Functional protein species inferred from isoform comparison and crystal structure mapping. (A) Integrated terminus analysis of the 14-3-3-protein family. Family members 14-3-3 alpha/beta, theta, and zeta/delta all have a predominant species starting with original N termini (I). A second cluster of mostly stable N termini between positions 24–44 is conserved across all three proteins. (B) Crystal structure of 14-3-3 alpha/beta homodimer with terminus cluster II highlighted in red. Protein species starting with a terminus of this cluster lack the two N-terminal helices forming the interaction interface.

4. Conclusions

We provide an updated human erythrocyte proteome and the first proteome-wide study of protein termini and proteolytic processing in human erythrocytes that shows a remarkable 64% of termini lying internal to the annotated original terminus. Our analyses lead us to suggest that erythrocytes maintain functional fragments of critical proteins through acetylation-mediated stabilization of primary destabilizing terminal residues and retention of partially functional membrane protein fragments, in addition to inactivation of type-3-specific N-recognins. We postulate a functional link between cumulative phosphorylation and increased proteolysis of band 3 and show an example for conserved processing across three members of 14-3-3 protein family, leading to the generation of distinct monomeric protein species with altered functions. Finally, we provide high-confidence mass spectrometric evidence for six proteins that had previously only been detected as transcripts.

Mature erythrocytes are specialized, enucleated cells that remain active for ∼120 days before being cleared from circulation. To achieve their astonishing long life span despite losing their capacity for protein synthesis, erythrocytes mitigate the formation of ROS and risk of oxidative damages that is inherently linked to oxygen transport and maintain proteins in a functional state. Thus erythrocytes represent one extreme of a range of cells differing in cellular anabolic and catabolic activities. Studying erythrocytes has therefore facilitated recognition of protein-stability properties that are less developed or masked in other cells where ongoing synthesis can cloud interpretation of protein stability and half life. Thus, determination of erythrocyte proteome N termini and their modification state using a streamlined proteomic workflow enabled us to gain insights into protein quality control strategies employed by erythrocytes that are likely generally applicable to other cells.
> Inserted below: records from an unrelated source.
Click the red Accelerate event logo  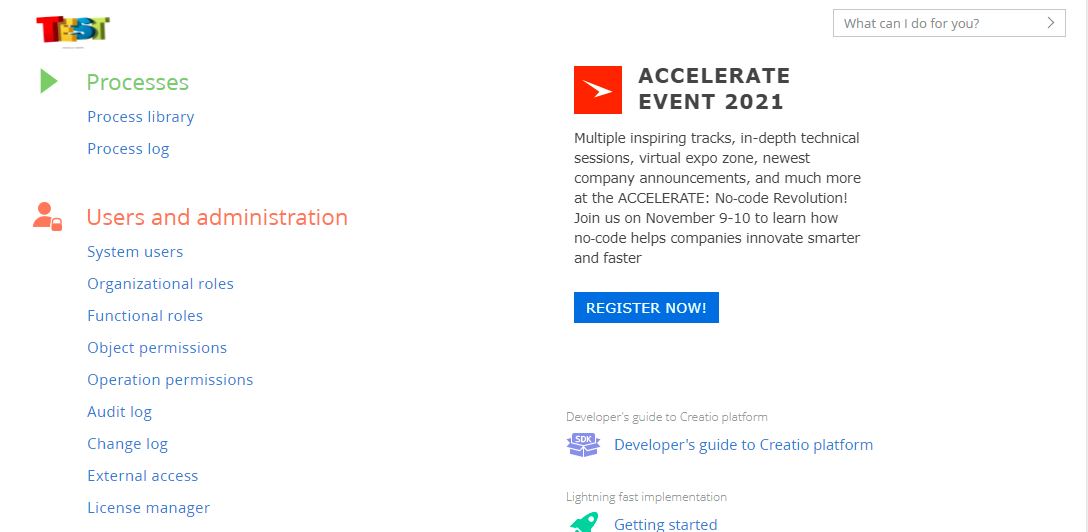pyautogui.click(x=597, y=89)
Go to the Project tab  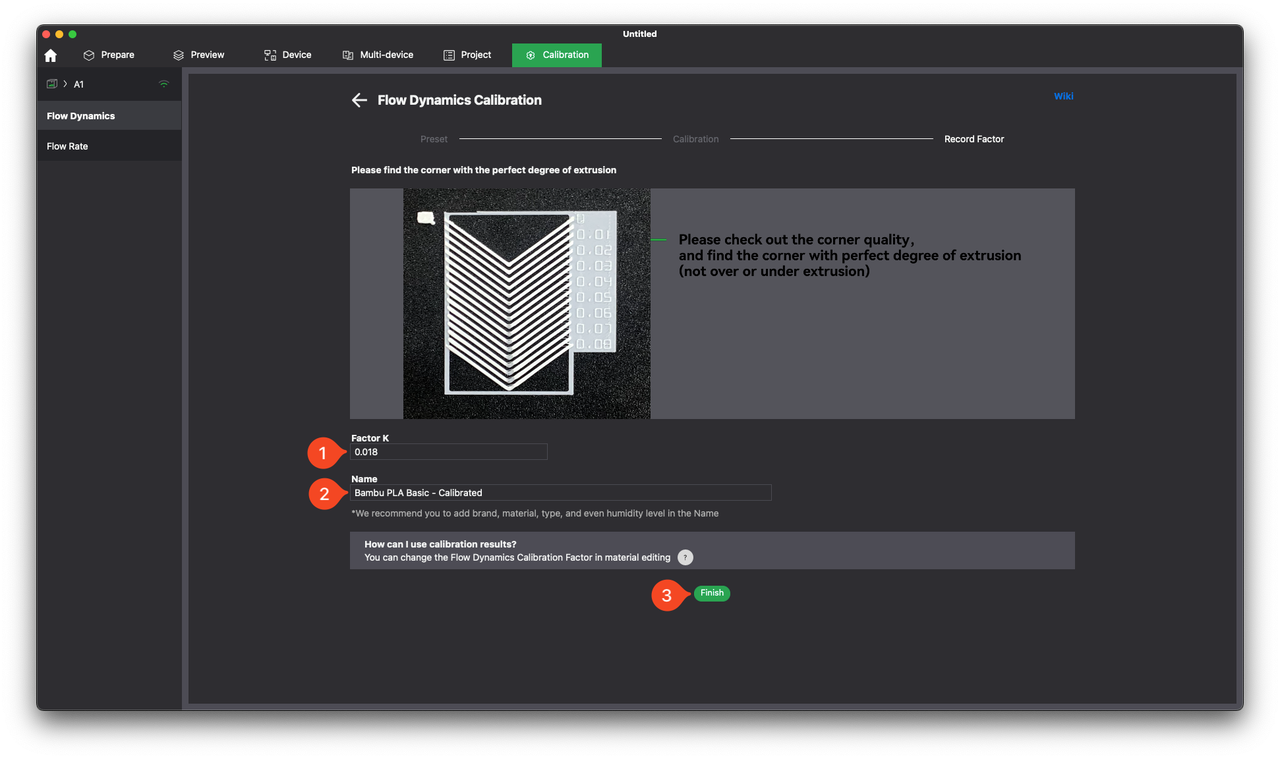click(467, 55)
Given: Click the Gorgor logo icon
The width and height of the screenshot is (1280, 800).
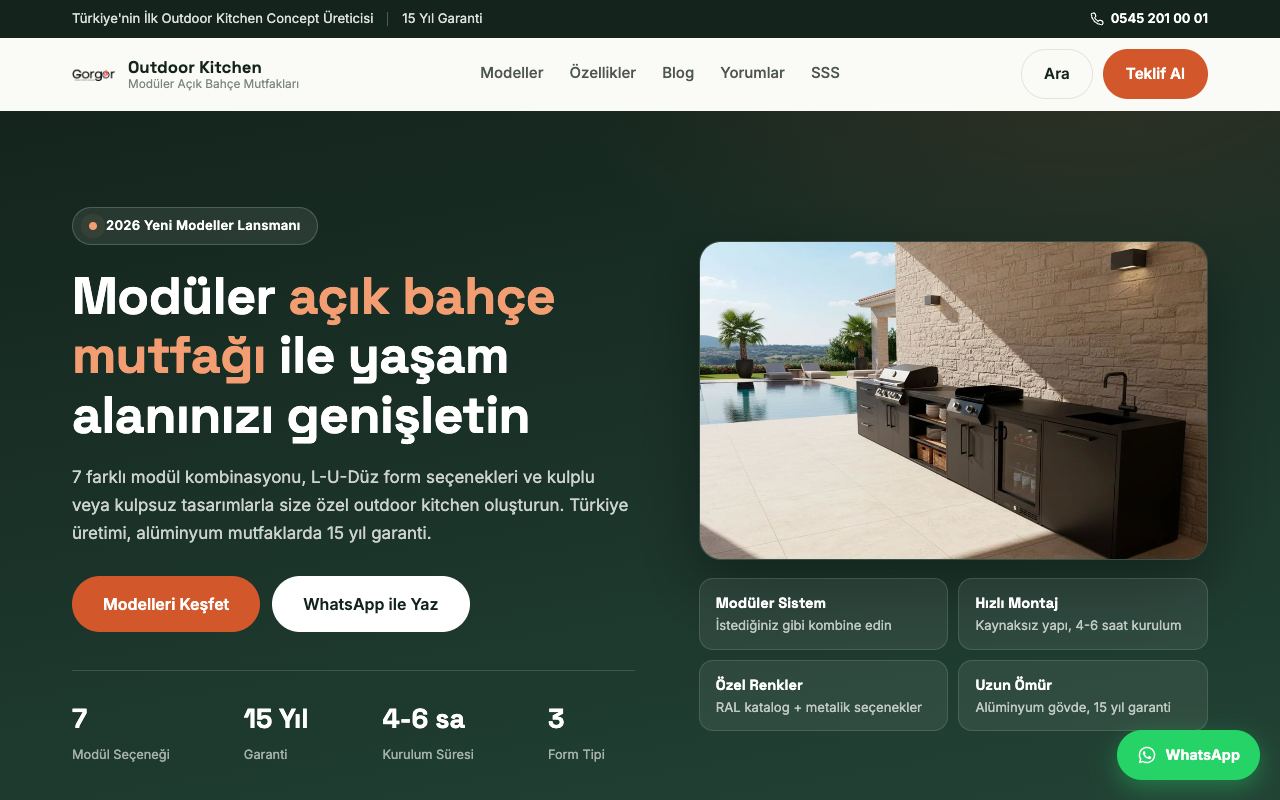Looking at the screenshot, I should [93, 74].
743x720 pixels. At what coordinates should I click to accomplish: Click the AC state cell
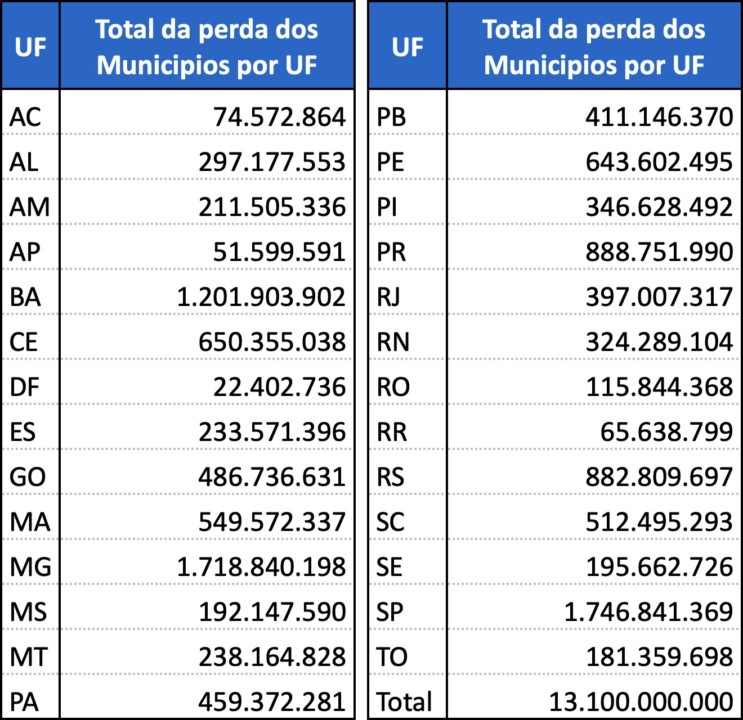point(26,118)
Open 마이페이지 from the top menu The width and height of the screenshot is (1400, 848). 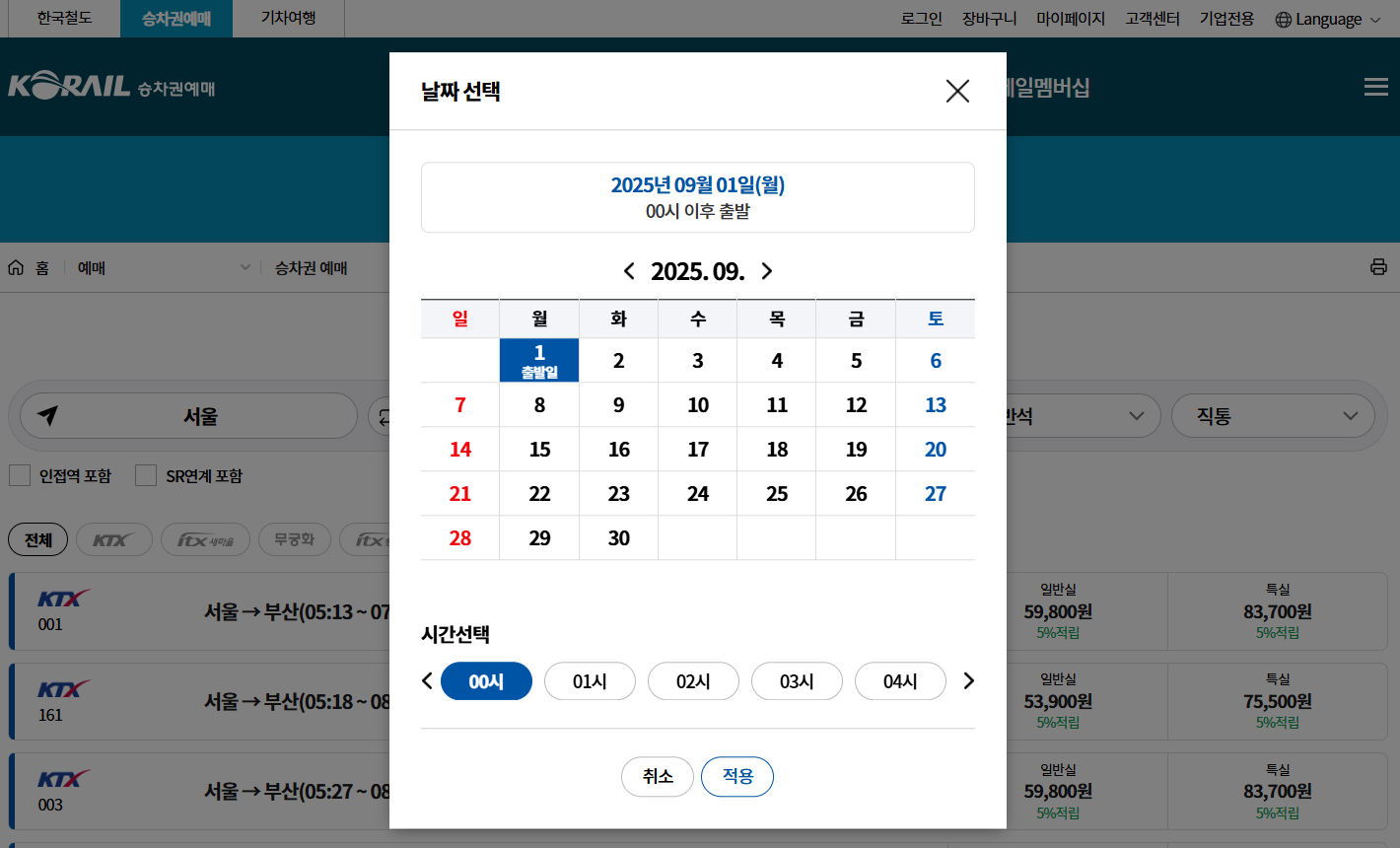pos(1072,18)
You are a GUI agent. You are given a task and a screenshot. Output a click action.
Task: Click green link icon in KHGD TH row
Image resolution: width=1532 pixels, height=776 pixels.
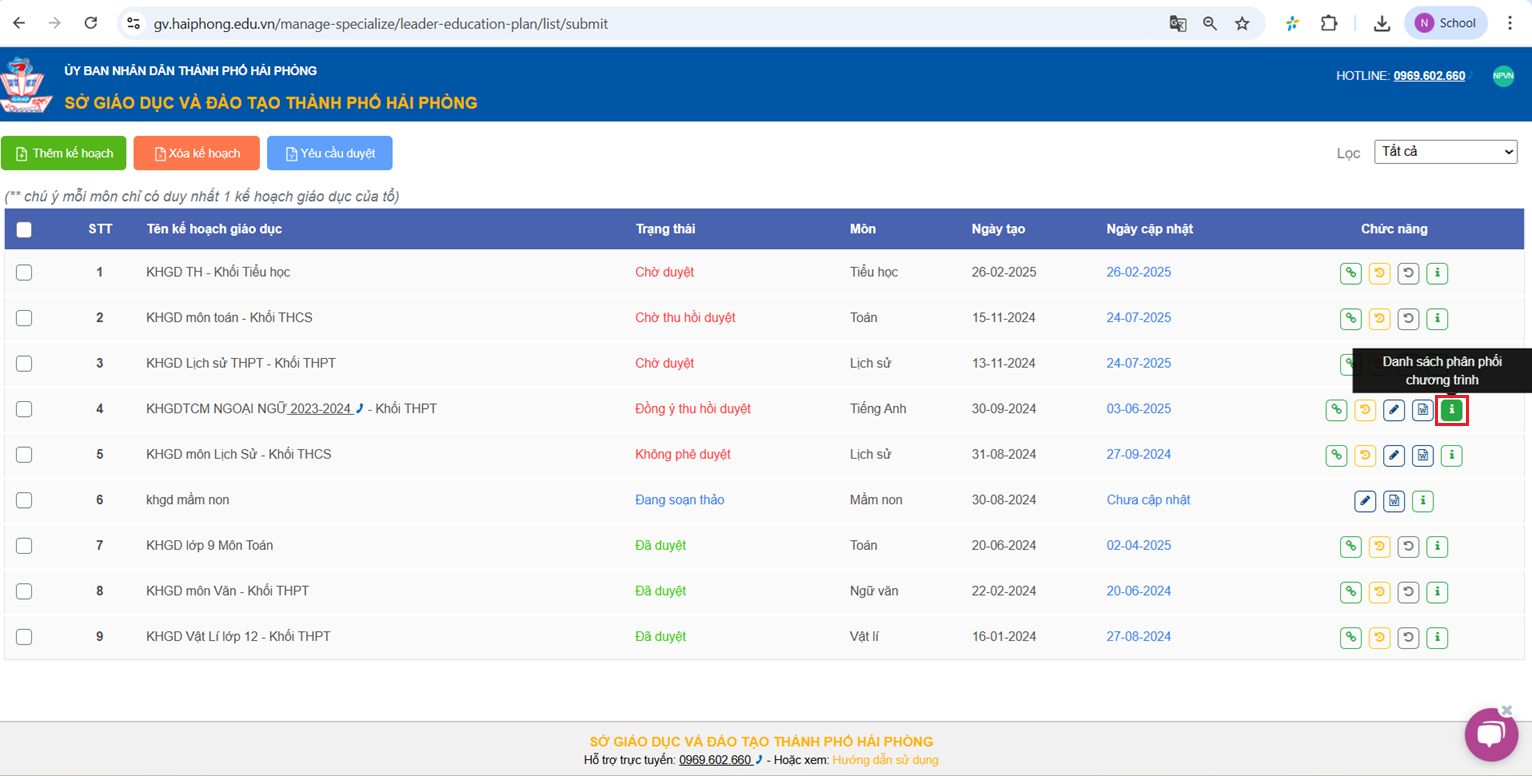pos(1350,273)
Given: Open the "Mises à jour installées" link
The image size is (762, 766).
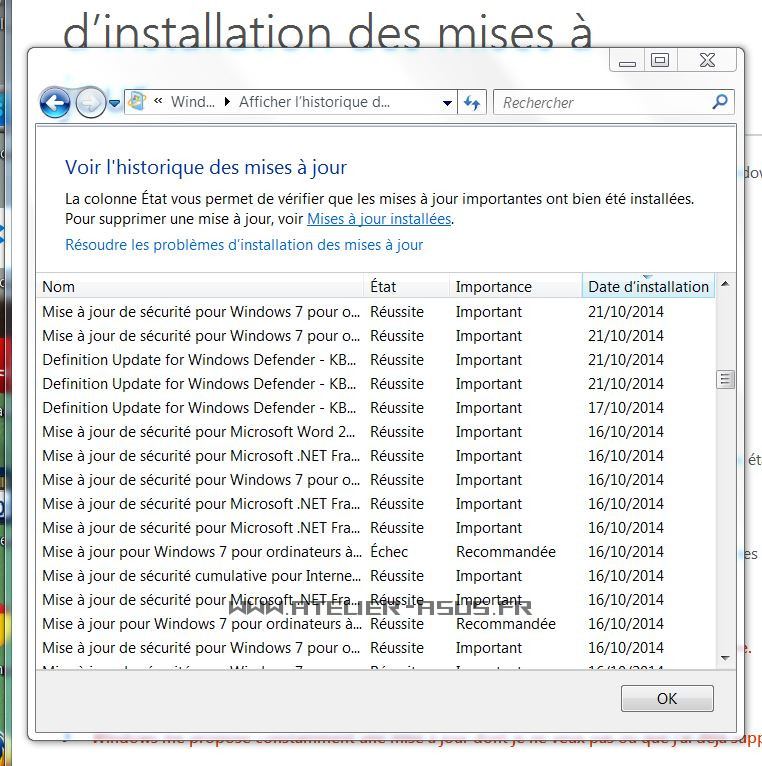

Our N-terminomics analysis of erythrocyte proteins led to the recognition of stable protein species from which we derived new rules for protein stabilization. We propose a modified N-end rule for protein termini generated by proteolytic processing in the cytoplasm that we term “the stabilizing N-end rule”. This rule classifies protein termini based on the experimentally observed frequency of N-terminal amino acid residue and their post-translational Nα-acetylation status. The stabilizing N-end rule classification, in combination with a newly developed TCS and TPS scoring system for protein termini, enabled in-depth interpretation of the terminome. We distinguished between N termini likely to represent processed functional protein species and those resulting from degradation intermediates. This approach has broad applicability to future terminomics analyses and functional interpretation of proteomics data sets, such as those for the HPP.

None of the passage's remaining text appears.